L'entraîneur-chef des Sénateurs, Paul MacLean, refuse carrément de parler des séries éliminatoires. « Vous devez comprendre que nous n'avons encore rien accompli... Au strict minimum, on parlera (des séries) quand on verra un 'X' à côté de notre nom au classement.

MacLean dit merci au Canadien

Dimanche soir. Les Sénateurs d'Ottawa venaient de gagner leur match qui leur garantissait leur participation aux séries éliminatoires. Paul MacLean n'avait pas eu le temps de bien mastiquer la nouvelle. Son premier réflexe? Remercier le Canadien de Montréal.
Étrange.
Le Canadien a pourtant été la bête noire d'Ottawa tout au long de la saison.
En battant les Sénateurs quatre fois sur six, l'équipe qui croupit dans les bas-fonds du classement a bien failli tout faire dérailler.
C'est justement pourquoi MacLean est reconnaissant.
Le coach conserve un souvenir particulièrement douloureux du match du 23 mars. Ce soir-là, au Centre Bell, le CH avait infligé un douloureux revers de 5-1 à sa troupe.
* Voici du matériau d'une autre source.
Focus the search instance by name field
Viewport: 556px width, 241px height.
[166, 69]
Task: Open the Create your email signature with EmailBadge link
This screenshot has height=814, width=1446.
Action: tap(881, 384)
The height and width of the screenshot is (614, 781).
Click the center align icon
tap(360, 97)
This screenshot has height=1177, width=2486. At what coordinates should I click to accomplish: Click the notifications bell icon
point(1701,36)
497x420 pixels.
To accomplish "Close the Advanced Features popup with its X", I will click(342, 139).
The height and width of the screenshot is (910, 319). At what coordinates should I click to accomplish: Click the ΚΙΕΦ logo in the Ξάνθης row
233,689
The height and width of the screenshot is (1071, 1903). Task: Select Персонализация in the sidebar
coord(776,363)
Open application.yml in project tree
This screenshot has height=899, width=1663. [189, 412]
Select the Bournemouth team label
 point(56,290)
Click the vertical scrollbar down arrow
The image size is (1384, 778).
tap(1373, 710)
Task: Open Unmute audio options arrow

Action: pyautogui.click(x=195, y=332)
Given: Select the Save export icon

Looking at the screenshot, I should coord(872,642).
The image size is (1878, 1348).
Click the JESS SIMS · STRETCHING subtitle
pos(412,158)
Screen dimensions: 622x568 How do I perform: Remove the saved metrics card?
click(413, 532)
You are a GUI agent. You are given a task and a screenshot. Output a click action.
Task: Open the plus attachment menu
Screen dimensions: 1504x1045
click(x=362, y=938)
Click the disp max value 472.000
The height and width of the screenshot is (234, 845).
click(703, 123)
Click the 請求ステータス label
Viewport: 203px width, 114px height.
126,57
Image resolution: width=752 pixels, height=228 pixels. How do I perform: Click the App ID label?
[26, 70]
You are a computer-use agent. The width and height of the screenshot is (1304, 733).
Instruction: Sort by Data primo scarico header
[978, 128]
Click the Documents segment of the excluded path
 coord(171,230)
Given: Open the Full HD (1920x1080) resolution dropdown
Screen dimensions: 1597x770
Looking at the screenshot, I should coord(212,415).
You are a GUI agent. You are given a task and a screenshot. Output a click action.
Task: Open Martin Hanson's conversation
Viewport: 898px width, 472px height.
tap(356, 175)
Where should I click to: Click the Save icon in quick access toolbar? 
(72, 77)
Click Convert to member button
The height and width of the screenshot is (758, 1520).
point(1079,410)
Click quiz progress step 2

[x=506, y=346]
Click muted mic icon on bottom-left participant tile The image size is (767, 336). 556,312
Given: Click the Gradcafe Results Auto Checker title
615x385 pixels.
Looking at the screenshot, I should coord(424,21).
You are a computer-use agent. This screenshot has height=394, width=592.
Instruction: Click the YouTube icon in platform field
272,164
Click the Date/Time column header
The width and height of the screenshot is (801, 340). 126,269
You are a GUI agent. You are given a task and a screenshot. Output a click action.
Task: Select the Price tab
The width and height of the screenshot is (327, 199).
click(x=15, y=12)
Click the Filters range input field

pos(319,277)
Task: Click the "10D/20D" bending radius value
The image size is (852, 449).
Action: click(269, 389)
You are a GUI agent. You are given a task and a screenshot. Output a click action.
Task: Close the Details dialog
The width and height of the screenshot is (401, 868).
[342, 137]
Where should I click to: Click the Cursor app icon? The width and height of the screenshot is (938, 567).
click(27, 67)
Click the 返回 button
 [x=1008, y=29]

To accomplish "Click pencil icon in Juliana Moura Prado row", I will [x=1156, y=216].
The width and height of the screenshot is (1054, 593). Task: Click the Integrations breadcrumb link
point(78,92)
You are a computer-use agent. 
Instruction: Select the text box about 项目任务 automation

«Le Canadien a eu le don de nous faire rager toute l'année, mais cette défaite-là m'a fait particulièrement mal. Une victoire à Montréal nous aurait donné une belle priorité sur les Sabres de Buffalo et sur les Capitals de Washington. Quand nous avons perdu, nous avons réalisé qu'il faudrait se battre jusqu'à la fin pour les devancer au classement.»
À son retour à Ottawa, MacLean a convoqué ses capitaines Daniel Alfredsson, Chris Phillips et Jason Spezza dans son bureau.
Il a résumé ainsi la situation. Il reste sept matches à jouer en saison régulière. Je veux que mon équipe se comporte comme si les séries avaient déjà commencé.»